+++ SUPPLIED DATA

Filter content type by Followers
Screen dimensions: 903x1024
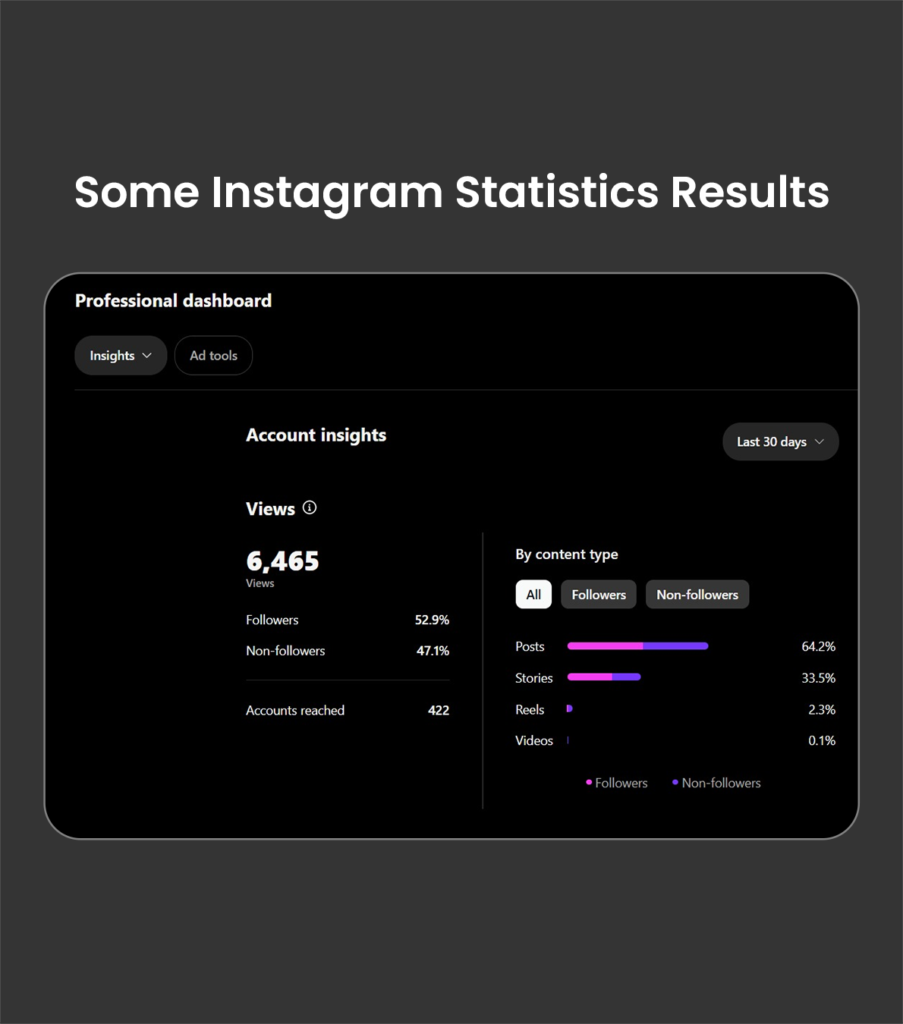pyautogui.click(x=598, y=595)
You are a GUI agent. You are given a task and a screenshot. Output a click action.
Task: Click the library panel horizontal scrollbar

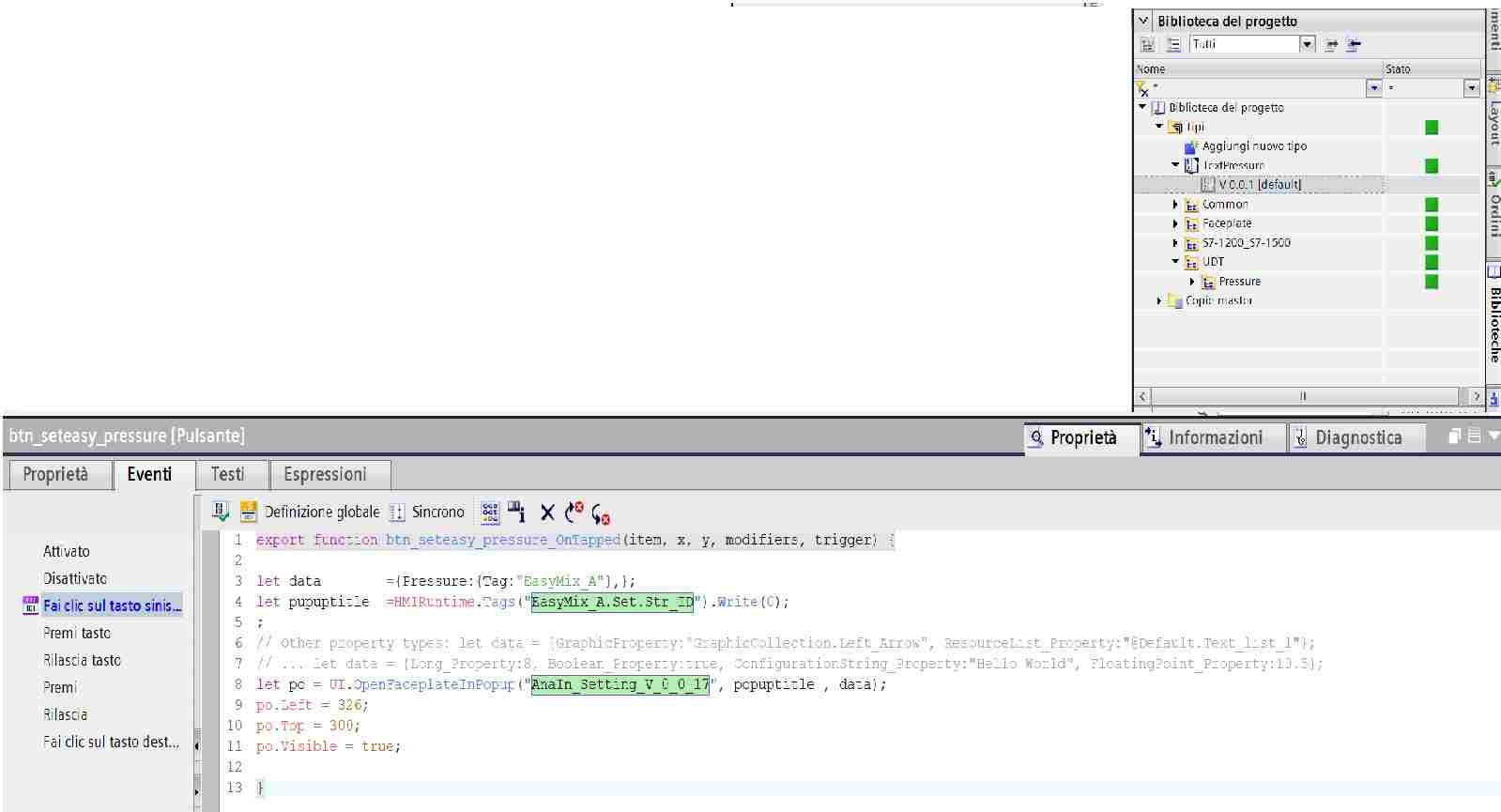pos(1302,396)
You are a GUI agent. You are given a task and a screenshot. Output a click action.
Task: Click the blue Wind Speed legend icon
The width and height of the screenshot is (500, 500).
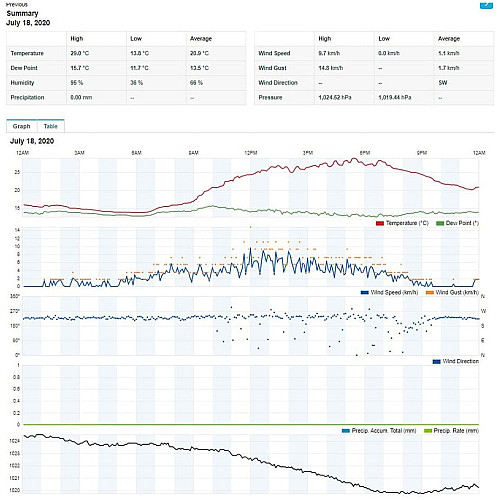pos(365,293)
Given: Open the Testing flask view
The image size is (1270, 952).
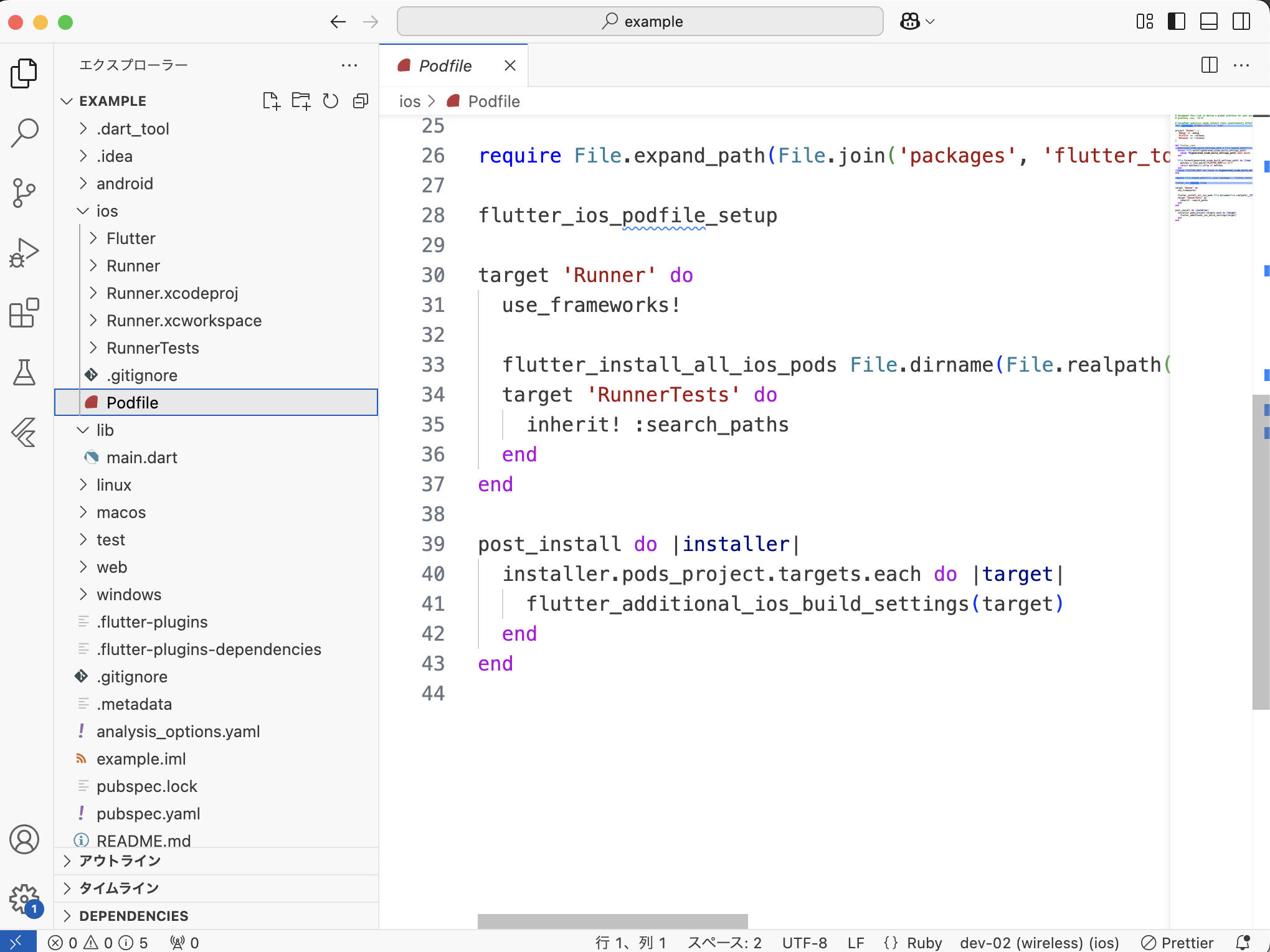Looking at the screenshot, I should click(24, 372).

++++++

JOB - Please update these rows by replacing "GUI agent" with "interface assistant" everywhere it appears, keeping everything else the same. Leave the pictures out of your answer.

SOLUTION TO THIS EXERCISE -
Filter content type by Followers
Screen dimensions: 903x1024
pyautogui.click(x=598, y=595)
You are a interface assistant. You are given a task and a screenshot. Output a click action.
Task: Click the library panel horizontal scrollbar

pos(1302,396)
You are a interface assistant. You are given a task and a screenshot. Output a click action.
Task: Click the blue Wind Speed legend icon
The width and height of the screenshot is (500, 500).
pos(365,293)
Given: Open the Testing flask view
The image size is (1270, 952).
Looking at the screenshot, I should click(24, 372).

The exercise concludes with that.